Avanti Acquisition Corp. Announces Pricing of Upsized $600,000,000 Initial Public Offering
Avanti Acquisition Corp. (the “Company”), a blank check company formed for the purpose of effecting a merger, share exchange, asset acquisition, share purchase, reorganization or similar business combination with one or more businesses, today announced the pricing of its upsized initial public offering of 60,000,000 units at a price of $10.00 per unit. The Company is sponsored by Avanti Acquisition SCSp, an affiliate of NNS Group, the private family office of Nassef Sawiris and Sienna Capital, a subsidiary of Groupe Bruxelles Lambert. The Company intends to be sector agnostic and to focus on European family owned or founder led businesses with a US nexus. The units are expected to be listed on the New York Stock Exchange (the “NYSE”) and trade under the ticker symbol “AVAN.U” beginning October 2, 2020. Each unit consists of one Class A ordinary share and one-half of one redeemable warrant. Each whole warrant may be exercised for one Class A ordinary share at a price of $11.50 per share. Only whole warrants are exercisable. Once the securities comprising the units begin separate trading, the Class A ordinary shares and warrants are expected to be listed on the NYSE under the symbols “AVAN” and “AVAN WS,” respectively.
The offering is expected to close on October 6, 2020, subject to customary closing conditions.
Citigroup Global Markets Inc. and Goldman Sachs & Co. LLC are serving as the joint book-running managers for the offering. The Company has granted the underwriters a 45-day option to purchase up to an additional 9,000,000 units at the initial public offering price to cover over-allotments, if any.

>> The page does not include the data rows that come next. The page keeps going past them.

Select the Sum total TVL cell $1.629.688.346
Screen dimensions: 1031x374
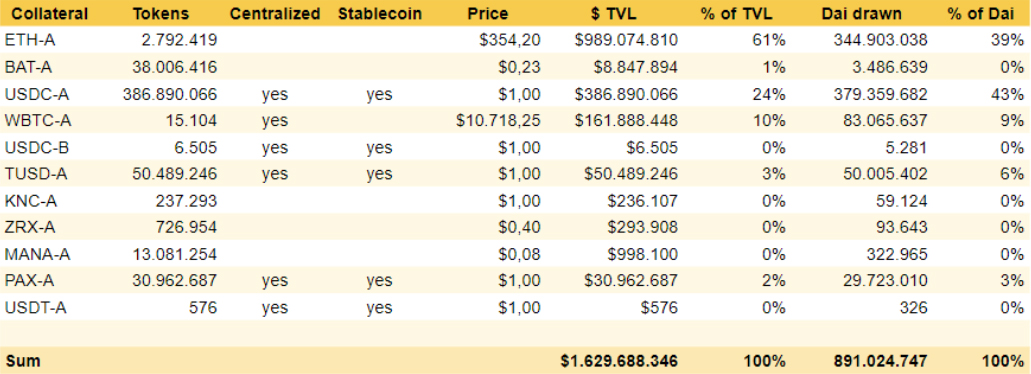[619, 361]
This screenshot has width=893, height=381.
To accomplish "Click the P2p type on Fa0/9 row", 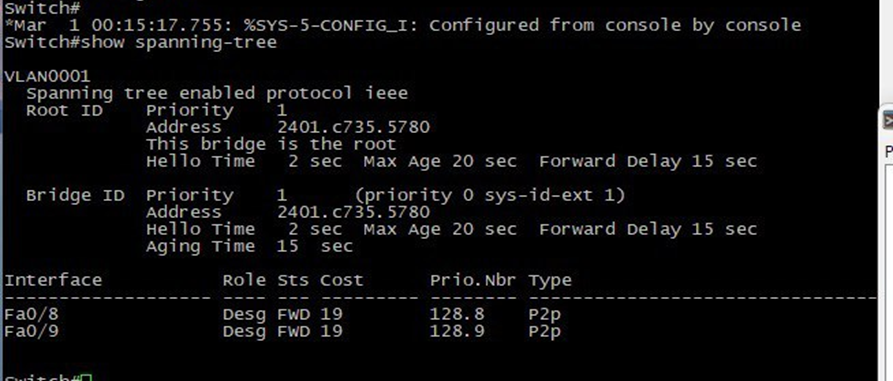I will pyautogui.click(x=544, y=331).
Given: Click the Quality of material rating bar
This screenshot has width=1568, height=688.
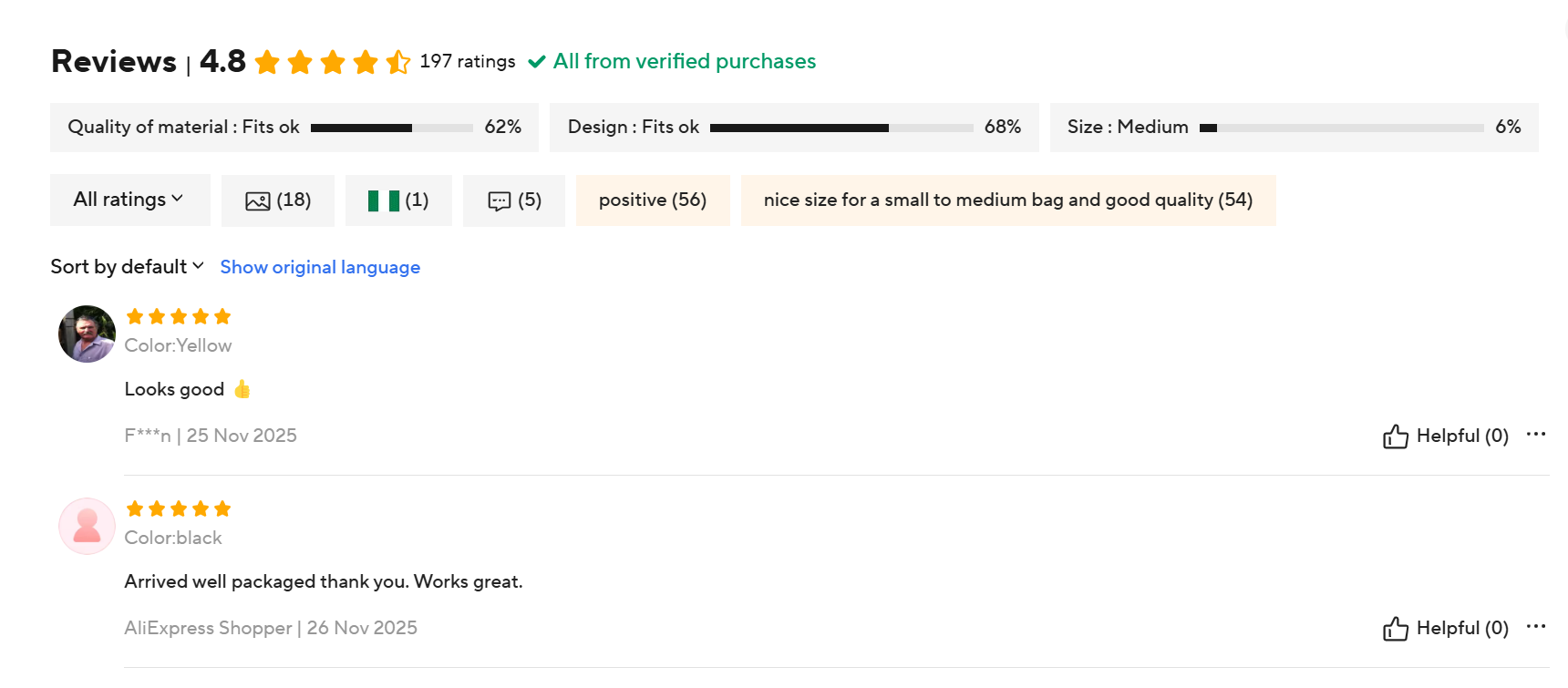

When available, copies of the prospectus may be obtained from Citigroup Global Markets Inc., c/o Broadridge Financial Solutions, 1155 Long Island Avenue, Edgewood, New York 11717; telephone: 1-800-831-9146 or by contacting Mihir Unadkat, Director; telephone: +44 20-7986-0015; email: firstname.lastname@example.org and from Goldman Sachs & Co. LLC, Prospectus Department, 200 West Street, New York, NY 10282; telephone: 1-866-471-2526; email: Prospectusemail@example.com .
Registration statements relating to the securities became effective by the Securities and Exchange Commission on October 1, 2020. This press release shall not constitute an offer to sell or a solicitation of an offer to buy, nor shall there be any sale of these securities in any state or jurisdiction in which such offer, solicitation, or sale would be unlawful prior to registration or qualification under the securities laws of any such state or jurisdiction.
This press release contains statements that constitute “forward-looking statements,” including with respect to the proposed initial public offering and the anticipated use of the net proceeds. No assurance can be given that the offering discussed above will be completed on the terms described, or at all, or that the net proceeds of the offering will be used as indicated. Forward-looking statements are subject to numerous conditions, many of which are beyond the control of the Company, including those set forth in the Risk Factors section of the Company’s registration statement for the Company’s offering filed with the Securities and Exchange Commission (“SEC”) and the preliminary prospectus included therein. Copies are available on the SEC’s website, www.sec.gov . The Company undertakes no obligation to update these statements for revisions or changes after the date of this release, except as required by law.